_Exercise prompt_:
Lines from the one containing "Click the print icon in toolbar" through the last line of the records below need to be repeated exactly; nothing else, and no pictures.

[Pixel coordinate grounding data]
- - - - -

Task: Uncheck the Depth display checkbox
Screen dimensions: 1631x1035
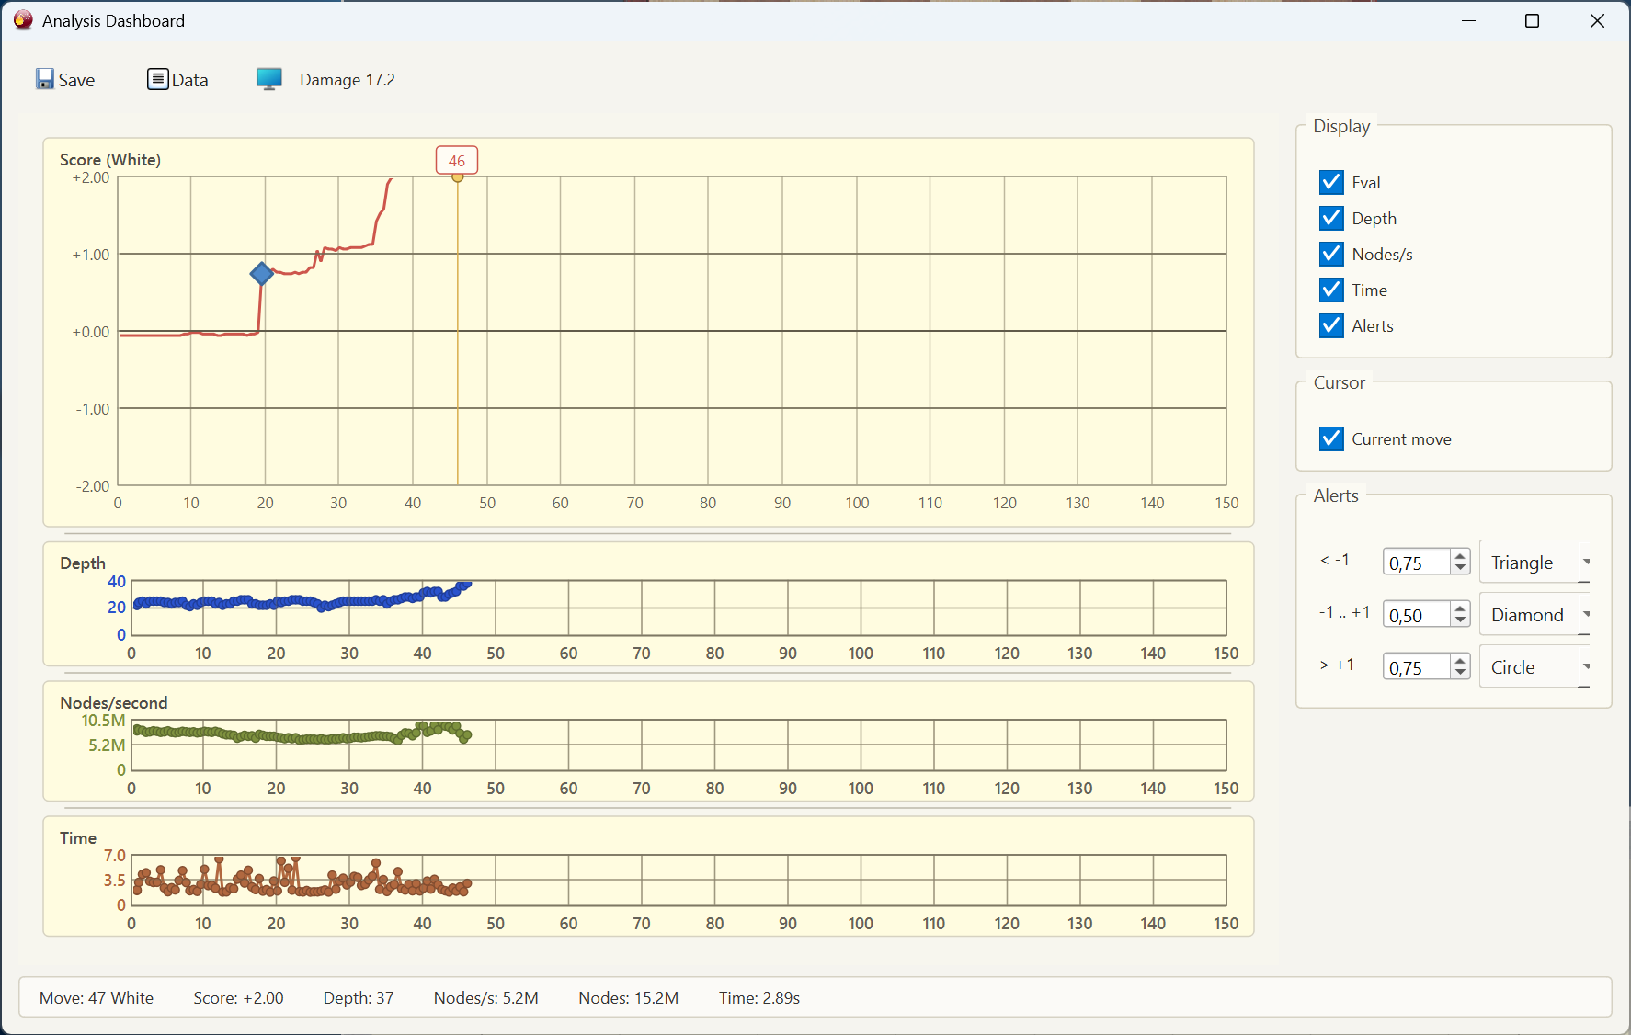Action: pyautogui.click(x=1331, y=218)
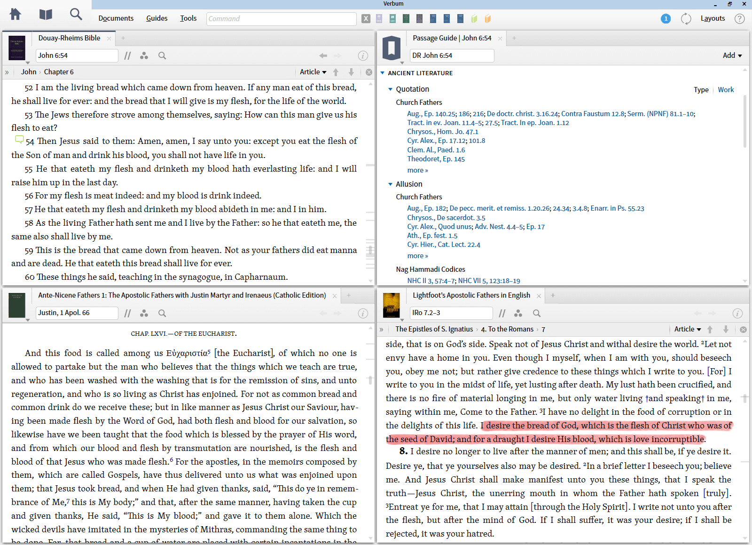752x545 pixels.
Task: Open info panel for Ante-Nicene Fathers
Action: tap(363, 313)

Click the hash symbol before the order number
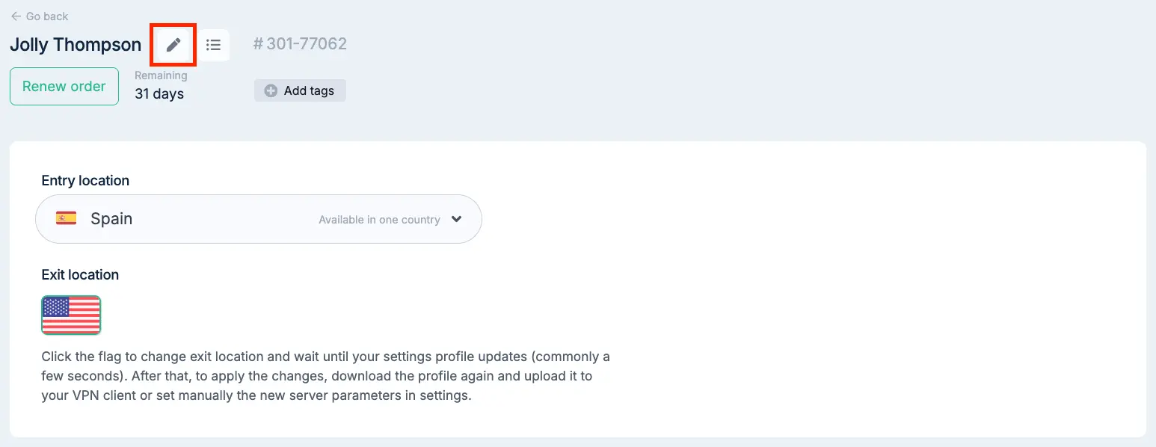(x=258, y=44)
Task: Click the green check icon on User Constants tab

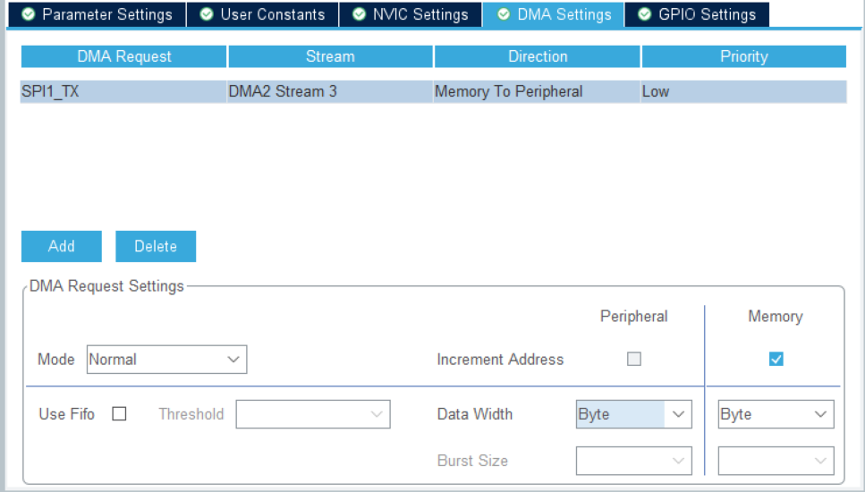Action: point(207,14)
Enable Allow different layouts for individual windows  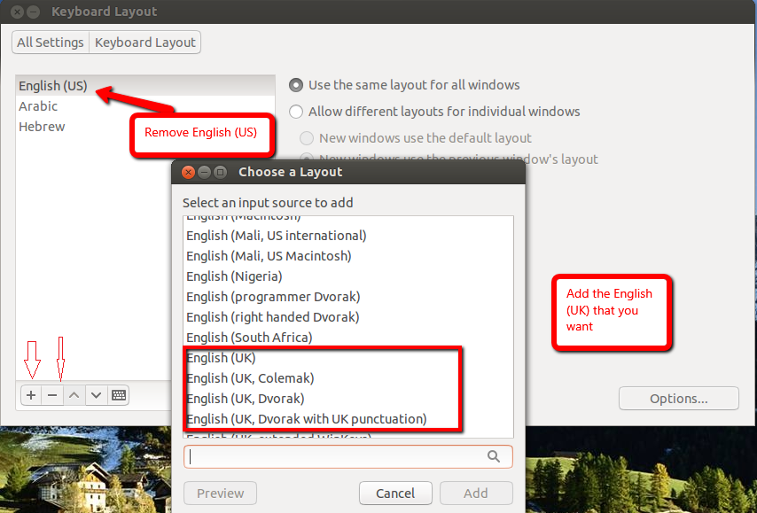[296, 112]
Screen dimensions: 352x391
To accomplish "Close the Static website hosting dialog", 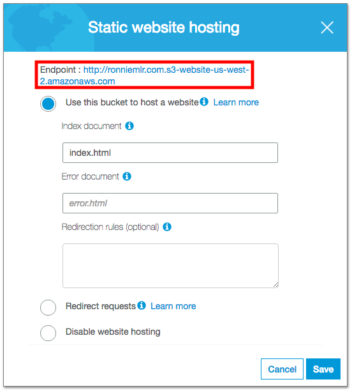I will [327, 27].
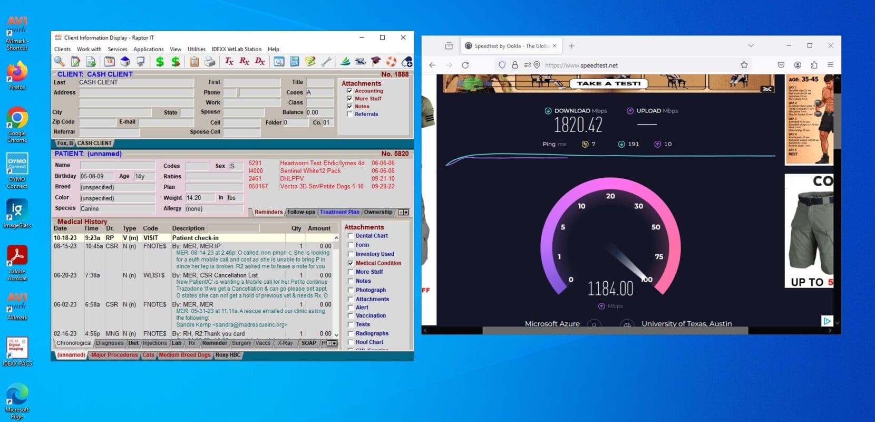Viewport: 875px width, 422px height.
Task: Bookmark page with the star icon
Action: pyautogui.click(x=744, y=65)
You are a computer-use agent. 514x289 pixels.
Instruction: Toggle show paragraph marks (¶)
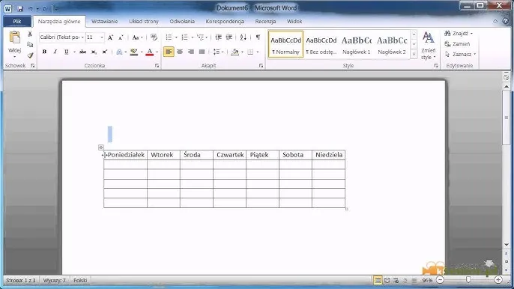258,37
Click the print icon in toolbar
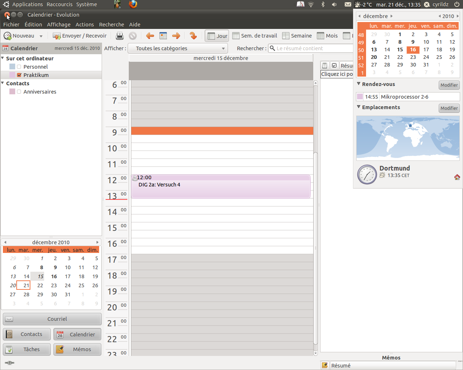The height and width of the screenshot is (370, 463). [x=120, y=36]
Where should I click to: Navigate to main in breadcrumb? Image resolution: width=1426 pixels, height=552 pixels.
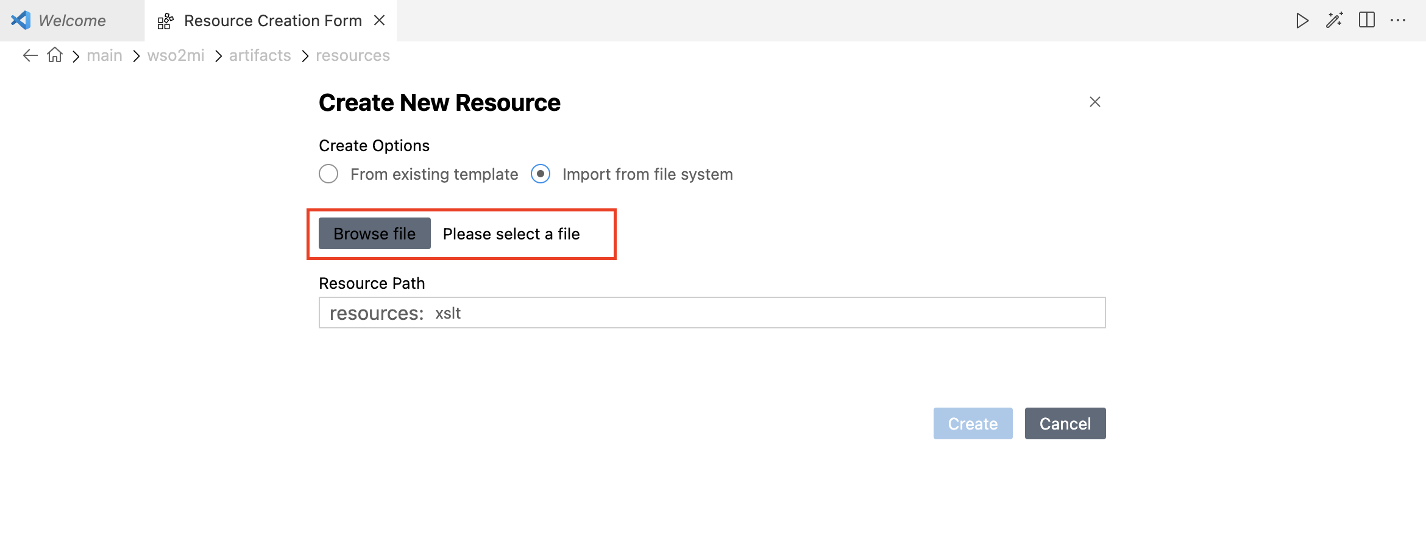[x=104, y=55]
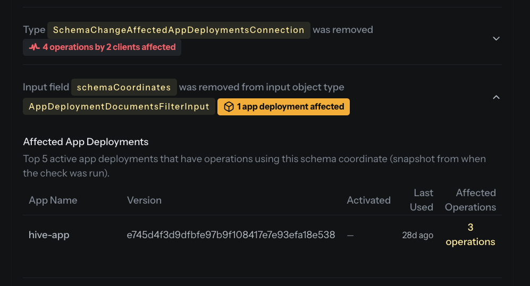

- - - - -

_Response to the task_:
Click the print icon in toolbar
The height and width of the screenshot is (370, 463). [x=120, y=36]
Where should I click to: Navigate to main in breadcrumb? Image resolution: width=1426 pixels, height=552 pixels.
[x=104, y=55]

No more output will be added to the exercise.